Submitted by VK Gupta on Thu, 22/12/2011 - 12:44pm

Shunglu Panel: Reform power sector and regulators effectiveness

V K Gupta

22 December, 2011

The Shunglu Panel in its 111-page report has claimed that reforms started in 2003, but has not been effective so there is need for further reforms in the power sector. 0

THE SHUNGLU Panel has recommended that power sector reforms in general and effectiveness of state Regulatory Commissions in particular should be assigned priority. The report claimed that the Electricity Act 2003 envisaged the separation of generation, transmission and distribution for reforms in power sector. Though there is separation of three works in most of the state electricity boards but the same is not in substance. The ownership, maintenance financial wellbeing are so interlinked that it cannot be said separate in any real sense of word. Second set of reforms in the form of open access in its broadest sense remains a dead letter. Moreover, emergence of truly autonomous SLDC s is at best in its infancy.
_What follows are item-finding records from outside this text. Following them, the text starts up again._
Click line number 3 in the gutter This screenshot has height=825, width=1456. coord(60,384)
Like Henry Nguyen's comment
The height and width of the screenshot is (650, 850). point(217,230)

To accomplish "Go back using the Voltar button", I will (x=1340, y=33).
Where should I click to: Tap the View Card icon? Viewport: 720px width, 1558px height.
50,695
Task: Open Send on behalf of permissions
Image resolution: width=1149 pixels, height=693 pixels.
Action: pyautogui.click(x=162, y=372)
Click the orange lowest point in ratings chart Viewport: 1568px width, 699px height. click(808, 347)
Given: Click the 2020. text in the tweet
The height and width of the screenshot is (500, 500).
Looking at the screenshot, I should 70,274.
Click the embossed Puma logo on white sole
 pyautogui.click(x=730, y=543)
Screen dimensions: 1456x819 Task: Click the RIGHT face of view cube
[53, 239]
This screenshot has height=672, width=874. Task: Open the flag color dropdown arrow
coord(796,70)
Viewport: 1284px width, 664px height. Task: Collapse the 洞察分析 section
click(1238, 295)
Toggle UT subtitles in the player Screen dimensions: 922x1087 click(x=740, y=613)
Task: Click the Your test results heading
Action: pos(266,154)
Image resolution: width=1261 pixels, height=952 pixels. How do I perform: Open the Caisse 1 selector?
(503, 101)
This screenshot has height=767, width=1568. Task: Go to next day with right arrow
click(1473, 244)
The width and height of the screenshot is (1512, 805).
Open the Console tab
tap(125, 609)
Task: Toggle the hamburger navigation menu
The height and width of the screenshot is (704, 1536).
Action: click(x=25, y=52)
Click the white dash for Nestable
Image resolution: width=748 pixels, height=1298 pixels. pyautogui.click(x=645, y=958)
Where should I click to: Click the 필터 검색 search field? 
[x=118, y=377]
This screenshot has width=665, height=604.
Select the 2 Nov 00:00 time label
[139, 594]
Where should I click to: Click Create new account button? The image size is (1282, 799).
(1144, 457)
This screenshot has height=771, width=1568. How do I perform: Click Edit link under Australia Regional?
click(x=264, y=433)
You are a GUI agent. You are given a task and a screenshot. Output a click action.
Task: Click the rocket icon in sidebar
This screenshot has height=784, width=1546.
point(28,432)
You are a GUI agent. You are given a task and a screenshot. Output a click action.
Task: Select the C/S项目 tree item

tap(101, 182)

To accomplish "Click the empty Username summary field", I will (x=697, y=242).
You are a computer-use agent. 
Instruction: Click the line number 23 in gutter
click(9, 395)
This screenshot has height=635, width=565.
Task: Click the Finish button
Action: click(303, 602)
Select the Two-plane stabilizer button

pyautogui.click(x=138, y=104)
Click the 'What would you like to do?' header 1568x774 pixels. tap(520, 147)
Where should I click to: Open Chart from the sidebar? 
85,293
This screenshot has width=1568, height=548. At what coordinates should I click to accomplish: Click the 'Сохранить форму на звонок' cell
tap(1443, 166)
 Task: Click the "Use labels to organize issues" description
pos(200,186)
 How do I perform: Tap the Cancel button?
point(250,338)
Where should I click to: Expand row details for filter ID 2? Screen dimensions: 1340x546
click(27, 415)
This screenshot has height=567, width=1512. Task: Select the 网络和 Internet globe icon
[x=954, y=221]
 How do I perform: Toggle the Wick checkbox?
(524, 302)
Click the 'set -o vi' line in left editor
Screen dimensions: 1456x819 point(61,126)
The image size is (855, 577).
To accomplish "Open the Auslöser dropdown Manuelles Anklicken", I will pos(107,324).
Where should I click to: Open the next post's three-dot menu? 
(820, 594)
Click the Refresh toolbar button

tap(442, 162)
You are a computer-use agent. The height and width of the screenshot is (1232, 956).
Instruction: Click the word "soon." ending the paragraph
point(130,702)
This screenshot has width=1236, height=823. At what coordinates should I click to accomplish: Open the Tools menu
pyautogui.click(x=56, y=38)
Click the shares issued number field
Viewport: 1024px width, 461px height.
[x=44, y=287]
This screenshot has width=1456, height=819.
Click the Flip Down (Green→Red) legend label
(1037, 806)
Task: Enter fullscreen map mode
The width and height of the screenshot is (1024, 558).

Share To bring out the distribution companies from their financial problems, the panel has proposed that a special purpose vehicle (SPV) should be set up as a corporate entity entitled to purchase loans of banks where public sector banks believe it needs to redefine its portfolio. Banks will discuss revised repayment schedule with concerned state.

SPV will take the pending loans only if concerned state agrees to regular tariff increase, policy of planned franchising of distribution function. Further, the state would give an undertaking that amount defaulted would be debited to their account. The franchisee system would be introduced in at least 455 cities of the country which consumes 40% of power. The franchisee can take away assets created during the period on expiry of licensee period.

The report suggests power regulators should play a major role in the financial stability of restructured Discoms as advised by Appellate Tribunal on Electricity last month. Regulators must ensure that entire validated costs of distribution companies get recovered. Regulators would allow distribution companies to pass on the entire burden to consumers to help them come out of annual losses.

The report on financial health of utilities states the total state government loans on utilities are 24079 crore and other loans are Rs.1,60,662 crore. The liabilities of utilities are Rs. 1,53,356 crore.

The Chairman of Discoms should have tenure of 3 to 5 years. He can be a professional or exclusive IAS and his tenure cannot be shortened. Two non-executive independent directors from power sector shall also be thereon Discoms board.

Discoms will have to undertake capital expenditure as a first priority which will yield additional income. The panel has recommended that R-APDRP scheme should be extended in next plan and should cover towns with population of 30000 and above as per census 2011. Electronic meters and pre-paid meters be installed. All consumers, and even BPL families should be billed. The minimum agriculture tariff should be 50 paise per unit and 8 hours power supply every day should be ensured.